Even as more COVID-19 vaccines receive approval, it will take many months—potentially years—to produce and distribute enough doses of enough varieties to protect the global population. Many more people will become infected in the meantime. As a result, there is an urgent need for targeted, efficacious, non-vaccine countermeasures designed specifically for SARS-CoV-2.
Addressing the full spectrum
Given the likely timeline to vaccinate a global, mobile population, improved COVID-19 therapeutics are needed, beyond the repurposed drugs the medical community has turned to so far. Investigators will need specialized animal models to support this work.
Initially researchers have leaned on existing models for their COVID-19 studies, including the transgenic mouse models expressing human ACE2 which were used in SARS-CoV-1 research in the early 2000s.
Since the mouse ACE2 receptor differs from the human version, but both SARS-CoV-1 and SARS-CoV-2 bind to the human version, hACE2 models have proven invaluable in studying the mechanisms of COVID-19 and testing vaccine candidates. ACE2 knockout models also are being used to study the mechanisms of acute lung injury after infection with COVID-19. And with reports that severe COVID-19 infection may be associated with the presence of the human apolipoprotein E4 allele, mouse models that express human ApoE alleles may support investigatory work in this arena.
While this approach provided access to relevant models for studying SARS-CoV-2 out of the gate, it is just the first step. Much work is underway to bring next-generation SARS-CoV-2 models to the research community.
These could include models that develop a mouse-acquired version of the virus, or models designed to assess genetic drivers of infection susceptibility (beyond the known comorbidities), or those with a humanized immune system, helping to elucidate how the virus and the immune system interact.
Other models will be needed to unravel the mechanisms at work in COVID-19 “long haulers” (those who experience long-term health effects) or for use in mechanistic studies on the effects of blood type on virus susceptibility or treatment response. As more vaccines reach the market, relevant models may be needed to study any adverse effects that emerge, to assess how virus mutations may alter vaccine response, or to test novel vaccine candidates better suited to emerging variants. And with more pharmaceutical and biotech companies taking a rational design approach—developing small molecules that bind to and disrupt the coronavirus spike protein target—they will need relevant tools to support their work.

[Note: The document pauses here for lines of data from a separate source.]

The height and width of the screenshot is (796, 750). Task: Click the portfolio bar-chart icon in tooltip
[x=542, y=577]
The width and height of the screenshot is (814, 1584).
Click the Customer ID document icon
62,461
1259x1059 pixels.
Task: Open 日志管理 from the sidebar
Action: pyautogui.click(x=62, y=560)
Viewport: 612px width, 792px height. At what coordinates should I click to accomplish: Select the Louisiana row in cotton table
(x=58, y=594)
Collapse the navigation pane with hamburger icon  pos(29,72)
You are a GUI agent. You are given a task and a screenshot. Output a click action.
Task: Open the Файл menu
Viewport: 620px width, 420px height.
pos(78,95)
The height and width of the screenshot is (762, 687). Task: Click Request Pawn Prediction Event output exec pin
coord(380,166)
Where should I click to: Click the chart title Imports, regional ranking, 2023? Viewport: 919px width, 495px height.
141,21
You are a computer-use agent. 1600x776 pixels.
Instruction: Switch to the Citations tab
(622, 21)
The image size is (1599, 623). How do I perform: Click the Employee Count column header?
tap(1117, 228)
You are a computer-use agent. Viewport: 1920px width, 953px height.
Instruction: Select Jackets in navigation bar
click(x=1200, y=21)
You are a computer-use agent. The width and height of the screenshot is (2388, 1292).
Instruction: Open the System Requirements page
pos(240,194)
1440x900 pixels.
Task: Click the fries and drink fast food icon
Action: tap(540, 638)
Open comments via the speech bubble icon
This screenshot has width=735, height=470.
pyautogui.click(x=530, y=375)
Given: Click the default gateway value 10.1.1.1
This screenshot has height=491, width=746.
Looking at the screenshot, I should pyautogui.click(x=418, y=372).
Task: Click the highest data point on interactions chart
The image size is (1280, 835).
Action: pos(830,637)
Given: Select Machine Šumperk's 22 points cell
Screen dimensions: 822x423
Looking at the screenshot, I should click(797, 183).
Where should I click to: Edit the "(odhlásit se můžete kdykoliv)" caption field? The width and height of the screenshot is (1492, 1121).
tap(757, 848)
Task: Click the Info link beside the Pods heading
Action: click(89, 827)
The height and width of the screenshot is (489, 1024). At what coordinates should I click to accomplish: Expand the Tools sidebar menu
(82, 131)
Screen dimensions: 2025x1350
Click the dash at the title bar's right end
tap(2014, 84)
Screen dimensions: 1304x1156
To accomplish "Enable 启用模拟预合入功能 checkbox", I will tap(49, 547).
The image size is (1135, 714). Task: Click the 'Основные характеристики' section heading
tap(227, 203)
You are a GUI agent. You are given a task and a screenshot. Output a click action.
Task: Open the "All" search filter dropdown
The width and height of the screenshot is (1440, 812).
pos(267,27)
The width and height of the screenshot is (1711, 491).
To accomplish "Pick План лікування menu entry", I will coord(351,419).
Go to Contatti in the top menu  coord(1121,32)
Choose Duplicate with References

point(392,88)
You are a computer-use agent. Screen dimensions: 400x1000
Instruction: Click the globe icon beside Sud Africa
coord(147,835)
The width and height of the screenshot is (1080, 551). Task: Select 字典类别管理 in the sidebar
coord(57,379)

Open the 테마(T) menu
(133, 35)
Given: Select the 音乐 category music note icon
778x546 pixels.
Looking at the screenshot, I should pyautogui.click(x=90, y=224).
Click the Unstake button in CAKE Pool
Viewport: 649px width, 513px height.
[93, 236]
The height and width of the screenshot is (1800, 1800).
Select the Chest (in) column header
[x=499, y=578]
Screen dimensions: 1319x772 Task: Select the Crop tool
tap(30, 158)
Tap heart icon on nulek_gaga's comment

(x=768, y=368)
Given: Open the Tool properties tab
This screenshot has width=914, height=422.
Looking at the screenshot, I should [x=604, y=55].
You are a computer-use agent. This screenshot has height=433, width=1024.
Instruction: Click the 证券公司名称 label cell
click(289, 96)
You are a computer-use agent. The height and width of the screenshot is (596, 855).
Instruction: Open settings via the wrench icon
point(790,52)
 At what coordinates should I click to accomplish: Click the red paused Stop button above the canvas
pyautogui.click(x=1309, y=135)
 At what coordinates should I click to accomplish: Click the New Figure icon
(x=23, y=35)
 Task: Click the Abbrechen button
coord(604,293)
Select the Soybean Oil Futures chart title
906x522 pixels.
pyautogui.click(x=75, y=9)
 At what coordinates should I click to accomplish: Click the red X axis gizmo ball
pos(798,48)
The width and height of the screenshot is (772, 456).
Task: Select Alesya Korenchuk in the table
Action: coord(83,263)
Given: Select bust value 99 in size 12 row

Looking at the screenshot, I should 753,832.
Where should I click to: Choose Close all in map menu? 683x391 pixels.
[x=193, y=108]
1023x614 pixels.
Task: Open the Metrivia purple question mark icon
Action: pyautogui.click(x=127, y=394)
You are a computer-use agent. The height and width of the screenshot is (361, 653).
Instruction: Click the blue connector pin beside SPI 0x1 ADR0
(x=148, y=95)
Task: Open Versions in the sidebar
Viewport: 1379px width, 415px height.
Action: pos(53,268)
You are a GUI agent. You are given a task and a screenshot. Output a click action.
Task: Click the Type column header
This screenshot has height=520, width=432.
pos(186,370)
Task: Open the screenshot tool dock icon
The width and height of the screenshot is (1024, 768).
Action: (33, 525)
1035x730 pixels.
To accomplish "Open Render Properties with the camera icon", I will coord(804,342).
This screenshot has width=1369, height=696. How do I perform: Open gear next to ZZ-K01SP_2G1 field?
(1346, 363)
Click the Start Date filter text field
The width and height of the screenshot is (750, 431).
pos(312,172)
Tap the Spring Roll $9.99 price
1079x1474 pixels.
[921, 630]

Beyond COVID-19, mouse models will play an integral role in the evolving landscape of infectious disease research. We already know of seven unique coronaviruses that infect humans, three of which cause severe respiratory disease, and yet a coronavirus is just one type of virus with the potential to be deadly.
No one can be certain what the next pathogen will be, or what preventive measures or therapies will be needed. But we do know that committing to the necessary research tools and infrastructure will enable investigators to move fast the next time. If we have learned anything from this pandemic, it’s that there is no substitute for preparedness.
Terina Martinez, Ph.D., is a field applications scientist with Taconic Biosciences.